使用 Python 在数百万个文档中找到最常见的句子/短语

Question

I have about 5 million documents. A document is composed of many sentences, and may be about one to five pages long. Each document is a text file.

I have to find the most common sentences / phrases (at least 5 words long) among all the documents. How should I achieve this?

Answer 1

For exactly 5-word-long phrases, this is relatively simple Python (which may require lots of memory). For variably-longer phrases, it's a bit more complicated – & may need additional clarification about what kinds of longer phrases you'd want to find.

For the 5-word (aka '5-gram') case:

In one pass over the corpus, you generate all 5-grams , & tally their occurrences (say into a Counter ), then report the top-N.

For example, let's assume docs is a Python sequence of all your tokenized texts, where each individual item is a list-of-string-words.
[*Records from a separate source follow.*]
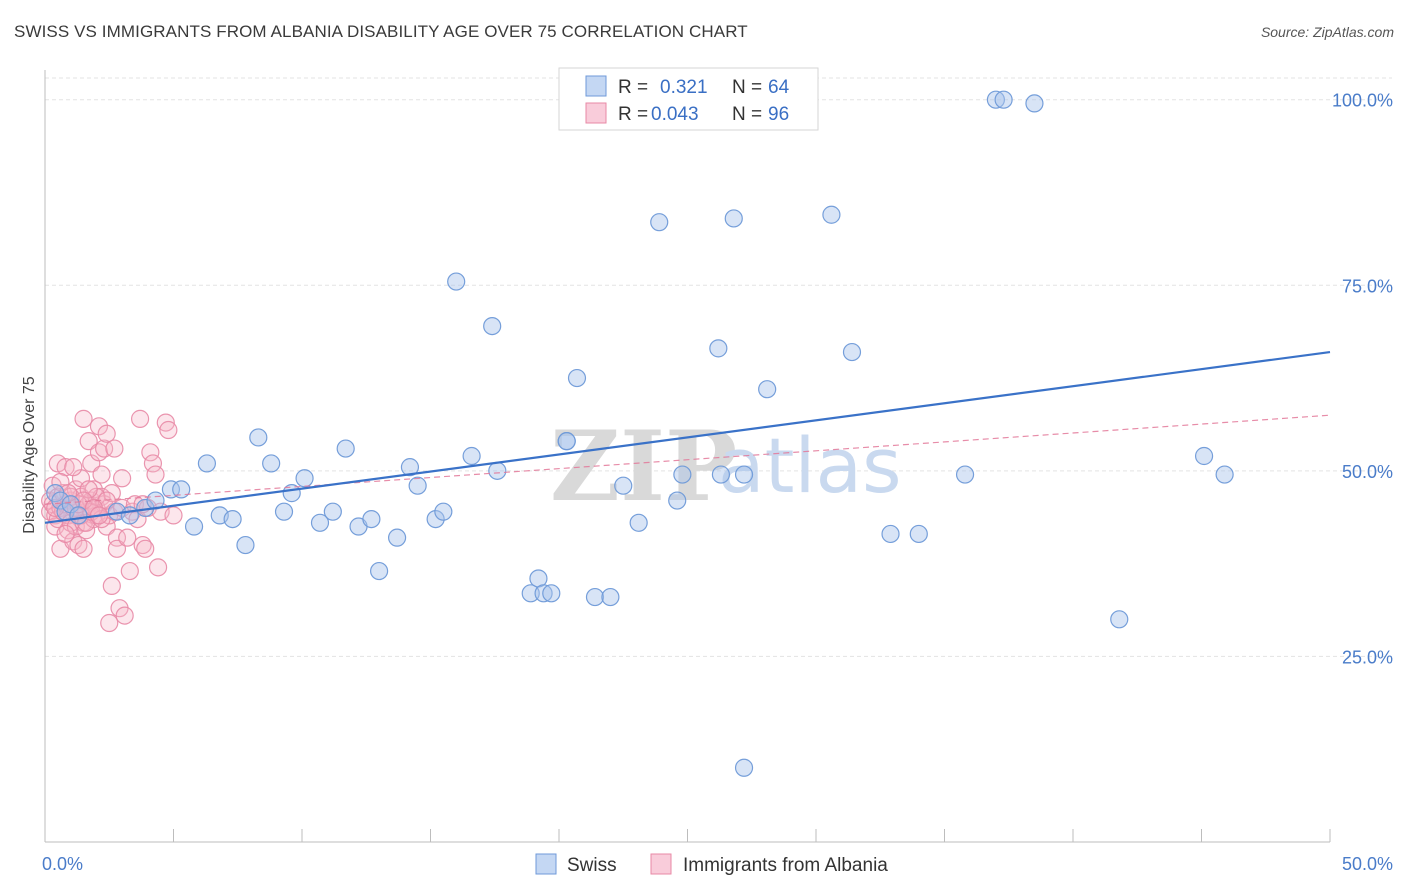 The width and height of the screenshot is (1406, 892). Describe the element at coordinates (675, 114) in the screenshot. I see `legend-albania-r-value: 0.043` at that location.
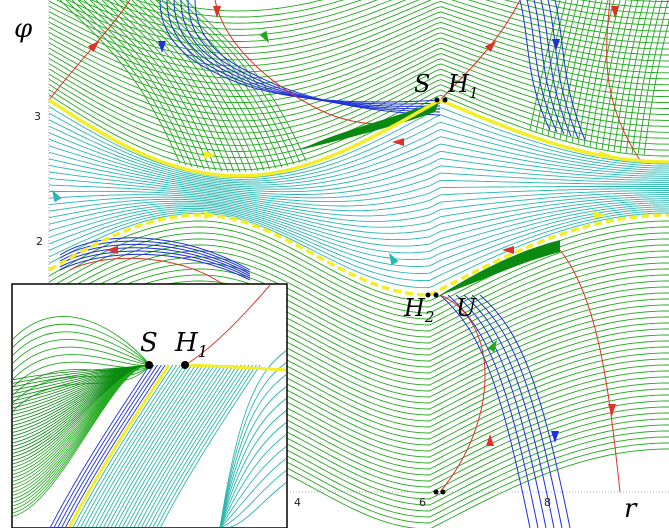 This screenshot has width=669, height=528. I want to click on inset-label-H1-sub: 1, so click(202, 352).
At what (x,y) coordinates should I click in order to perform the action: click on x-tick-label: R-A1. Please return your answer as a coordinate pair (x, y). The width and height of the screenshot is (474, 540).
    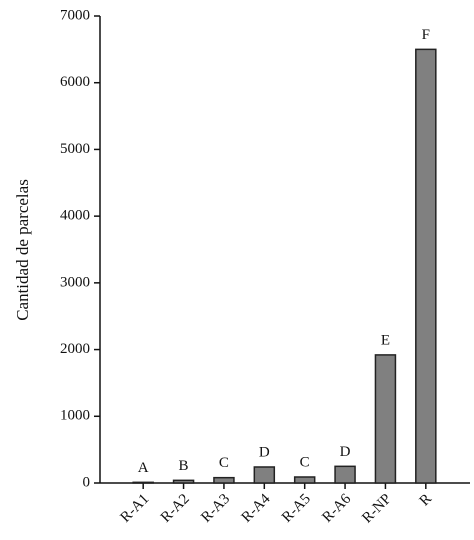
    Looking at the image, I should click on (136, 508).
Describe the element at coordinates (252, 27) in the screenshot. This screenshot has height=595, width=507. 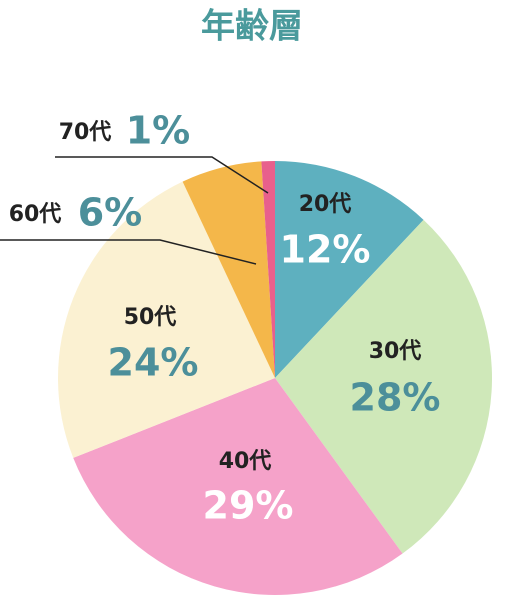
I see `chart-title: 年齢層` at that location.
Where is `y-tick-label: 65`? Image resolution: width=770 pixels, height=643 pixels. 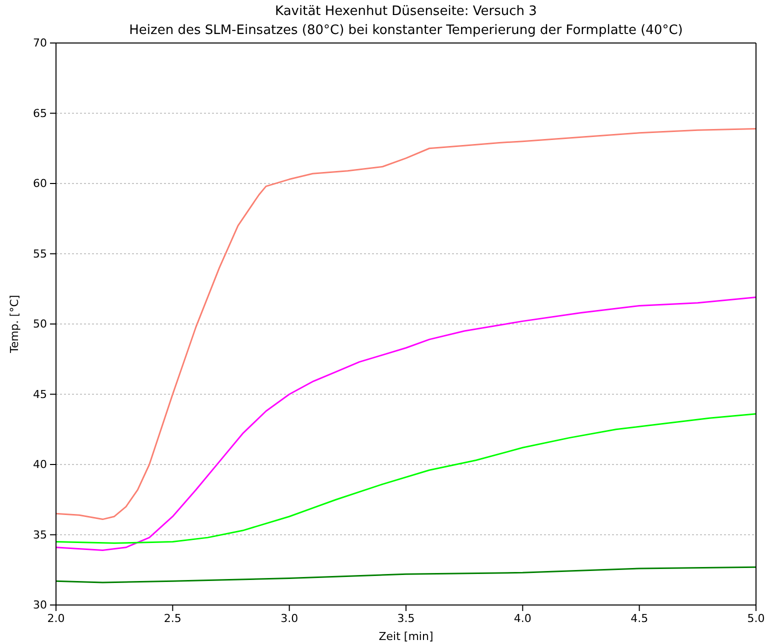
y-tick-label: 65 is located at coordinates (40, 113).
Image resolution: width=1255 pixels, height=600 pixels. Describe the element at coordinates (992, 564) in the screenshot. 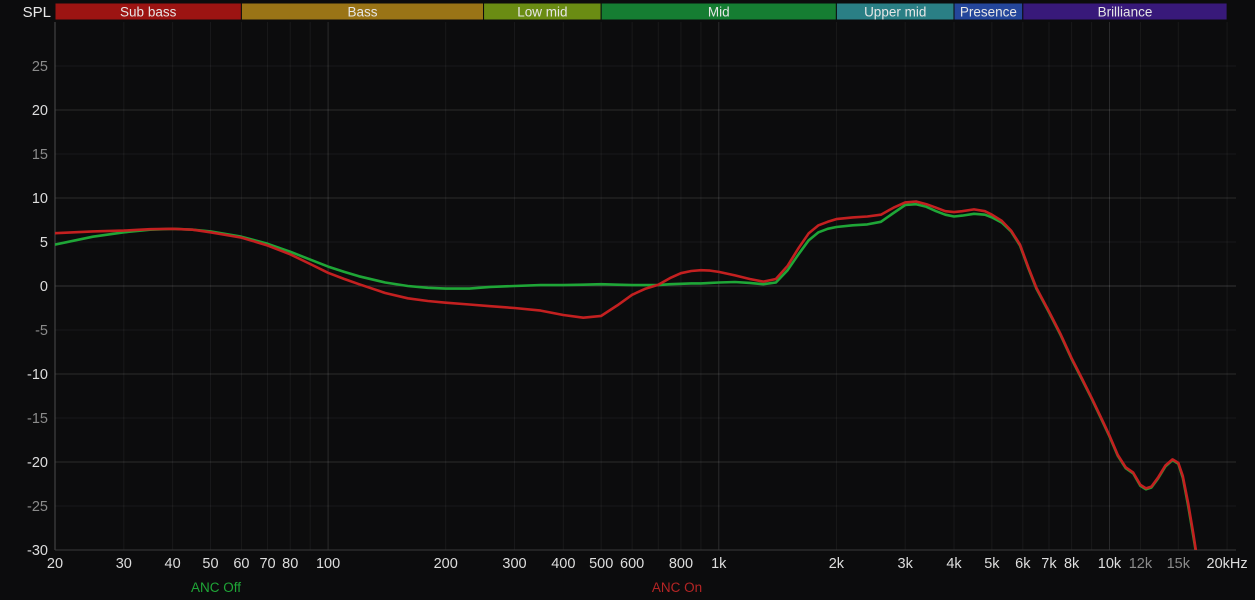

I see `x-tick-label: 5k` at that location.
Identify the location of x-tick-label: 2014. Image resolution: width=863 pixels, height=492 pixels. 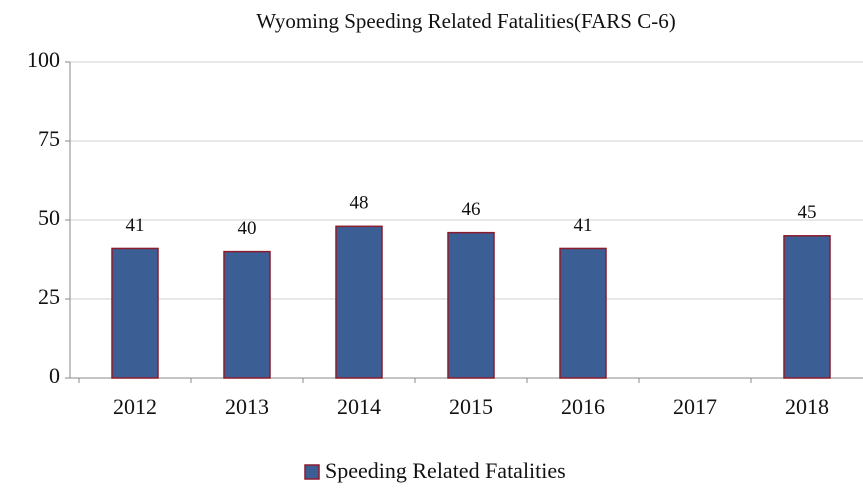
(359, 406).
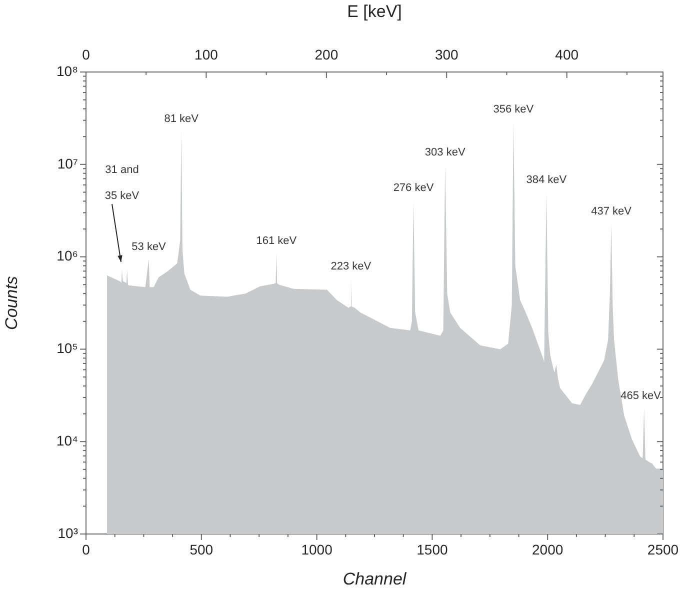 Image resolution: width=691 pixels, height=594 pixels. I want to click on x-tick-label: 2500, so click(663, 550).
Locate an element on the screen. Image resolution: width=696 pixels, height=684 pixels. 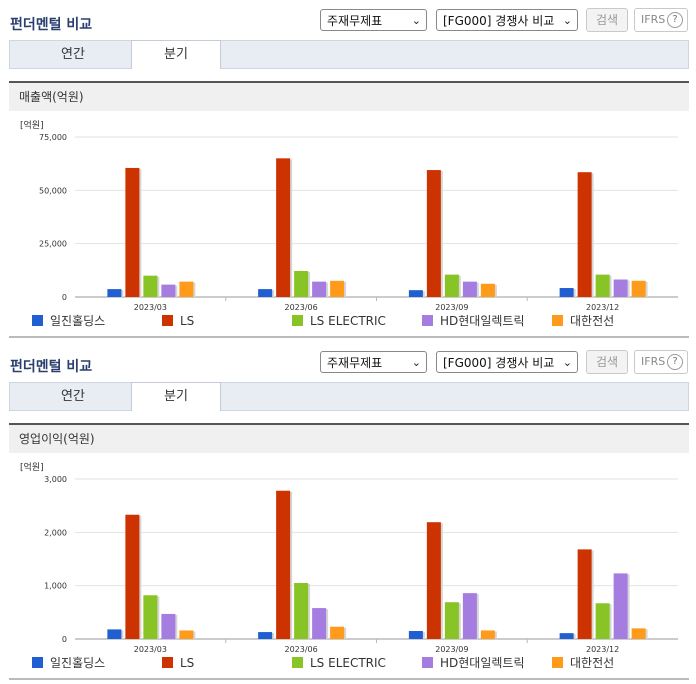
legend-label: LS is located at coordinates (188, 663).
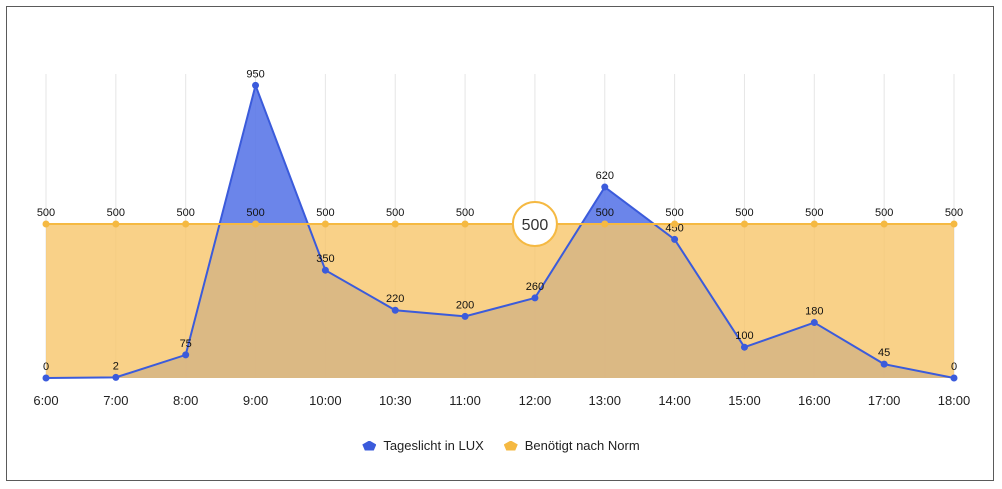  What do you see at coordinates (954, 400) in the screenshot?
I see `x-tick-label: 18:00` at bounding box center [954, 400].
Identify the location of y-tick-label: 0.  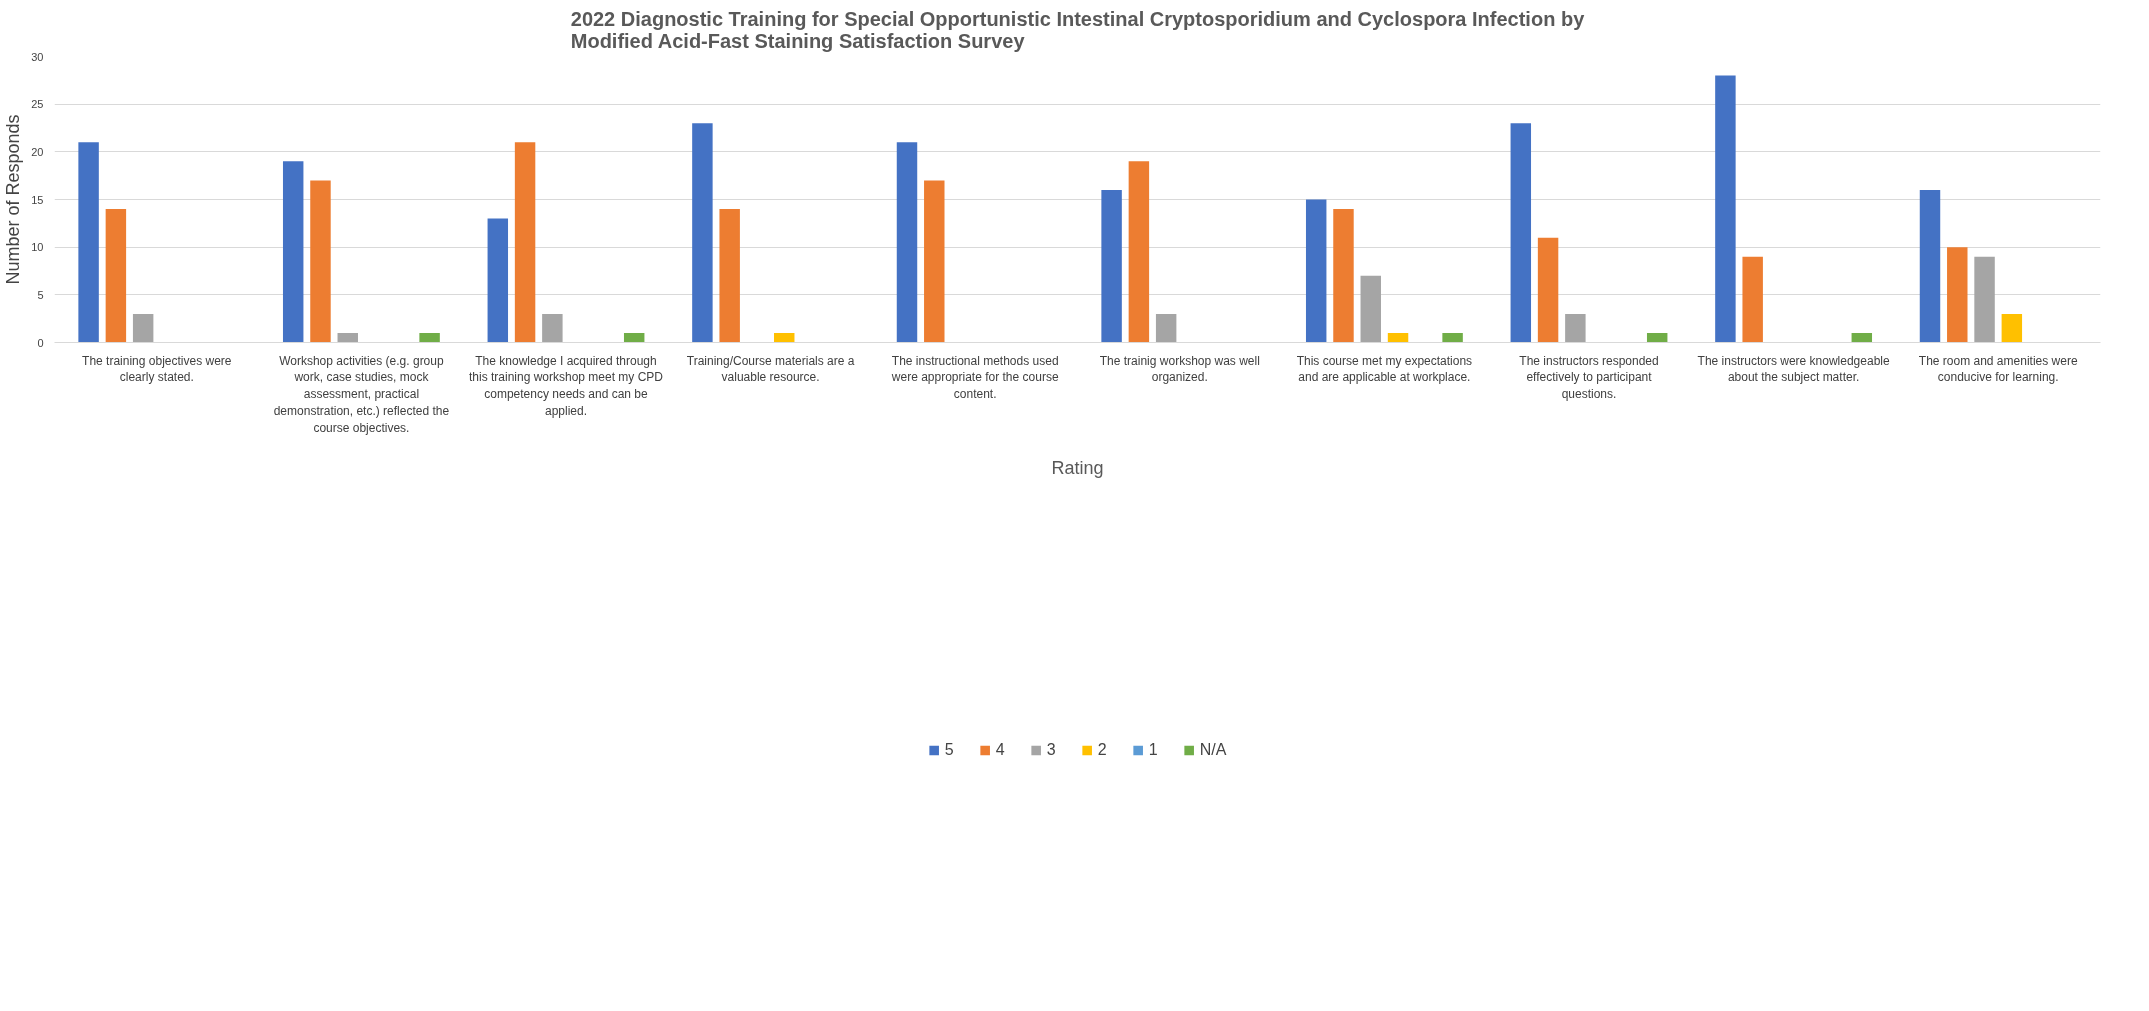
(40, 342).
Then:

from collections import Counter

ngram_size = 5
tallies = Counter()

for doc in docs:
    for i in range(0, len(doc)-4):
        ngram = doc[i:i+5]
        tallies[ngram] += 1

# show the 10 most-common n-grams
print(tallies.most_common(10))

If you then wanted to also consider variably longer phrases, it's a little trickier – but note any such phrase would have to start with some of the 5-grams you'd already found.

So you could consider gradually repeating the above, for 6-grams, 7-grams, etc.

But to optimize for memory/effort, you could add a step to ignore all n-grams that don't already start with one of the top-N candidates you chose from an earlier run. (For example, in a 6-gram run, the += line above would be conditional on the 6-gram starting-with one of the few 5-grams you've already considered to be of interest.)

And further, you'd stop looking for ever-longer n-grams when (for example) the count of top 8-grams is already below the relevant top-N counts of shorter n-grams. (That is, when any further longer n-grams are assured of being less-frequent than your top-N of interest.)